Offering a highly interesting and somewhat controversial look at the evolution of the English language, Robert was inspired to write his latest book, Globish, in response to the idea that there is a new form of English, outside of Queens English and Standard American, which is spreading across the globe.

Robert McCrum
Robert McCrum

He explains that the capacity to convey English in a highly unintelligible form is one of it’s enduring strengths. In 1985, we thought we were taking a snapshot of English at its peak. Should be described as English languages – “place several English speaking communities of different ethnic and social backgrounds together and this argument can have some form”.

With capitalism and the internet, language now has a global reach; it’s possible for one language to be transmitted and received across the world. This global hunger for English has brought a point of no return. Consider the power of popular culture and recent awards; The White Tiger winning the Booker Prize and Slumdog Millionaire winning 8 Oscars in Hollywood including best picture – both of these which could be considered Globish.

But rather than seeing Globish as an accident of history, he argues that it has an identity past, present and future which should be taken as seriously as the Queen’s English received pronunciation.

“Language evolution is very slow – it spread over at least 500 years and it’s the story of three invasions and a cultural revolution (Christianity).”

Discussing the vernacular of Churchill, Obama, Daniel Defoe, Henry V, Shakespeare, Robert argues that English has “always been the language of everyman; an oral culture, informal and profane, which grew to be the pride of country, not because it was an elevated language (this was French and Latin) but because it was “direct, earthy and simple – a way to speak and arouse the common people” Hence why strong political figures have always used the English language to mobilise the country when needed.

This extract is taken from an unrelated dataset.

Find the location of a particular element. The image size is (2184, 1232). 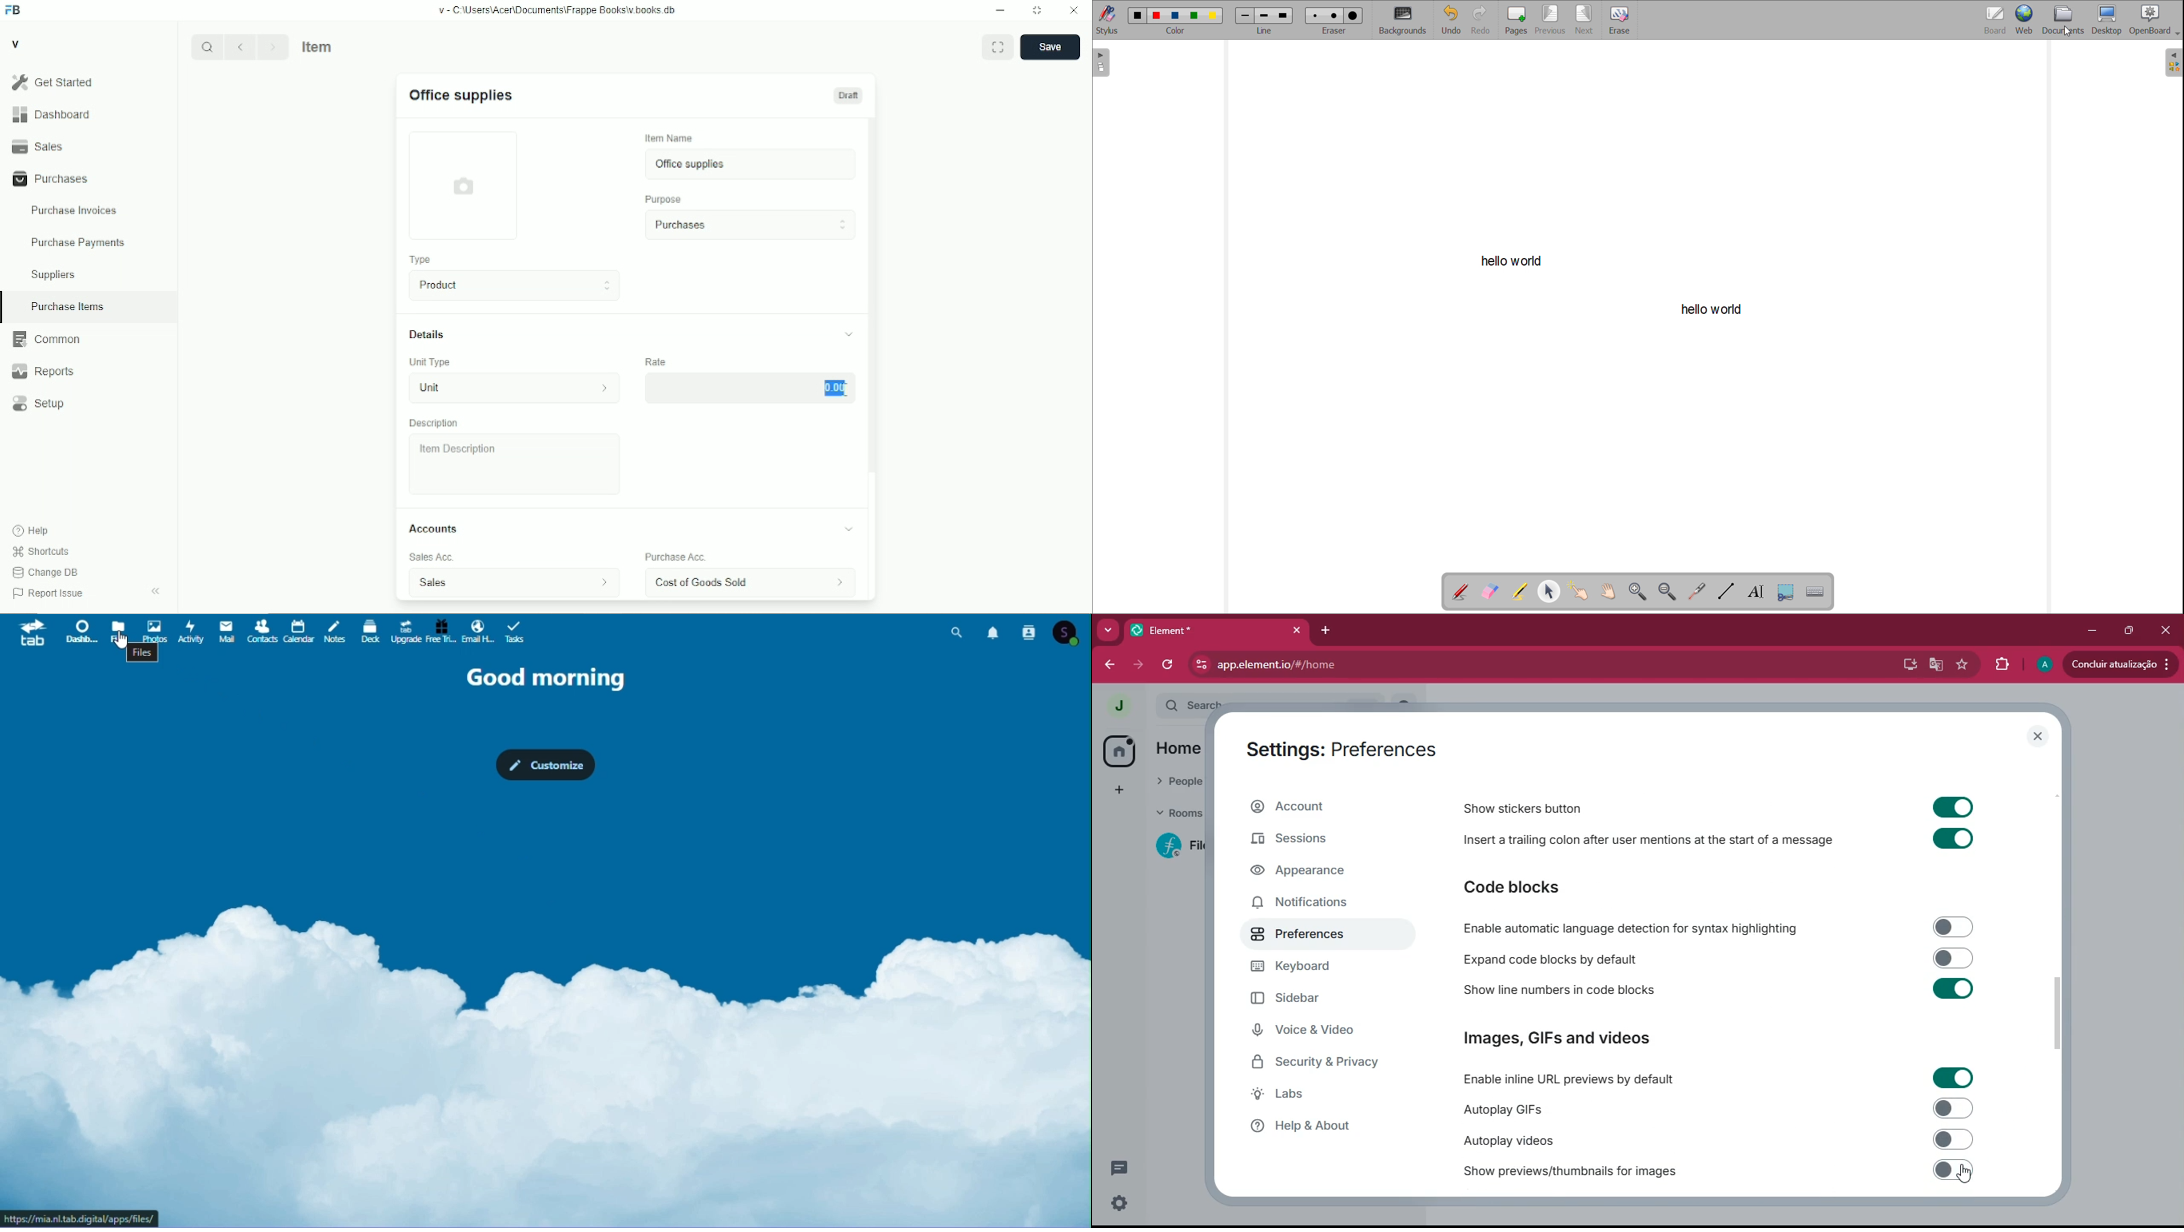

Robert argues that the English language is “adaptable and pragmatic” and that “perfect English does not exist – English has always been normative, imperfect, work in progress and in a continuous state of flux”.

Robert also looked at the language policies and adoption of localised English across the world to give the overall message that this new movement, the adoption of Globish, is not something to fear; on the contrary, it has a valid place in modern and future society.

“This is not the end but the beginning…one thing is certain. Now at the beginning of this century, Globish is more an educational commercial tool. We’ve always tried the short way to get the message across…Language will be taken by speakers and embellished, but in everyday life and volatile situations, its function is to express something dynamically and directly…This is the age of new media and Globish will be the language adopted by this media.”